In January 2011, Dana Harris of indieWire noted the 15 nominations at the 83rd Academy Awards that came from 9 films from the 2010 Sundance Film Festival.

Winter's Bone, which won the Grand Jury Prize: Dramatic and Waldo Salt Screenwriting Award, was nominated for 4 Oscars: Best Picture, Jennifer Lawrence for Best Actress, John Hawkes as Best Supporting Actor, and Debra Granik and Anne Rosellini for Best Adapted Screenplay. The Kids Are All Right, which screened in the Premieres category, was nominated for 4 Oscars: Best Picture, Annette Bening for Best Actress, Mark Ruffalo for Best Supporting Actor, and Lisa Cholodenko and Stuart Blumberg for Best Original Screenplay.

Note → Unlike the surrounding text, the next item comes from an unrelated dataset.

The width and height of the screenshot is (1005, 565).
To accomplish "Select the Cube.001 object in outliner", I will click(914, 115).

Blue Valentine, which screened in the U.S. Dramatic Competition, was nominated for 1 Oscar: Michelle Williams for Best Actress. Animal Kingdom, which won the World Cinema Jury Prize: Dramatic, was nominated for 1 Oscar: Jacki Weaver for Best Supporting Actress.

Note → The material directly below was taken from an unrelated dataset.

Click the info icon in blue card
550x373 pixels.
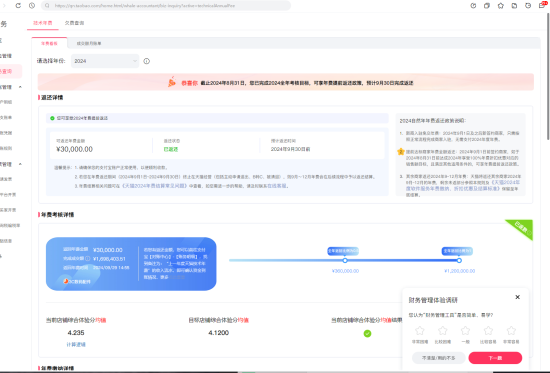point(88,259)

Exit Through the Gift Shop, which screened in the U.S. Documentary Competition, was nominated for 1 Oscar: Best Documentary Feature. Gasland, which won the U.S. Documentary Special Jury Prize, was nominated for 1 Oscar: Best Documentary Feature. Restrepo, which won the Grand Jury Prize: Documentary, was nominated for 1 Oscar: Best Documentary Feature. Waste Land, which won the World Cinema Audience Award: Documentary, was nominated for 1 Oscar: Best Documentary Feature.

Madagascar, a Journey Diary, which screened in the short film competition, was nominated for 1 Oscar: Best Animated Short Film.

Harris also noted the Sundance past of Oscar nominees Inception director Christopher Nolan and The Fighter director David O. Russell.